Factor the polynomial, applying the different types of factoring. How would you go about this? p^3 - 3p^2 - 27 = 0
you have to find the first factor by hit and trial method.. do u know of it?
No. I don't see any common factors that can come out.
27 = 3 * 3 * 3. I would try to make something out of that. But I can't see it right away.
This can't be factored in an obvious way. p = 3, or 9 are both not roots.
See that's what I was thinking. It can't be factored.
It can be factored actually. If you take the first derivative, you'll find that it has two roots. And then you can use those to factor it.
What do you mean? What's the first derivative? It's been awhile since I've worked with these.
Oh, maybe I was saying things that are wrong actually... I haven't done these things for a while either.
Am I on the right track with this. p^3 - 3p^2 = 27 p^2(p - 3p) = 27
sorry second should be p^2(p - 3) = 27
Kind of. But then you're going to have trouble solving that for p.
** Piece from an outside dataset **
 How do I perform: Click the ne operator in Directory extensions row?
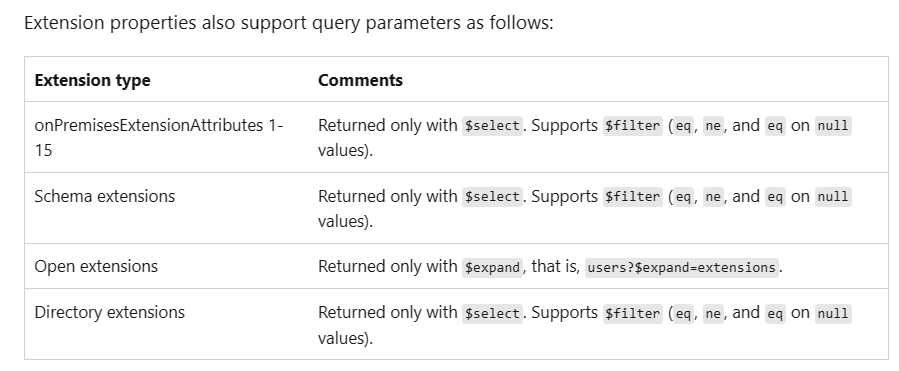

It's easy if you have 0 on the right.
The stuff about first derivative: that's just me confusing myself. Ignore that, I think.
but what would you do with the 27 if you want a zero there?
This can't really be factored. According to wolfram alpha, this has one root, and it looks like an irrational number, which means you can't really write it (unless you invent some symbols). http://www.wolframalpha.com/input/?i=p^3+-+3p^2+-+27
Well, you usually wouldn't move the 27 over to the right, so that you always have a zero on the right. For example, if you wanted to solve x^2 + 5x + 6 = 0 then you can write x^2 +5x + 6 = (x + 2) (x+3) = 0. So you never moved the 6 to the right. You just included that in the factorization. You've moved the 27 to the right because you couldn't figure out a way to include it in your factorization. But that means you have problems later, and so it wasn't really that helpful.
That website I linked to has some quite good algorithms. With a problem like this that's quite simple, you can probably be sure that if it could factorize it, then it would have. Instead it gave an irrational solution. So, you just can't factorize this...
Where has this problem come from?
It's a problem created by a teacher.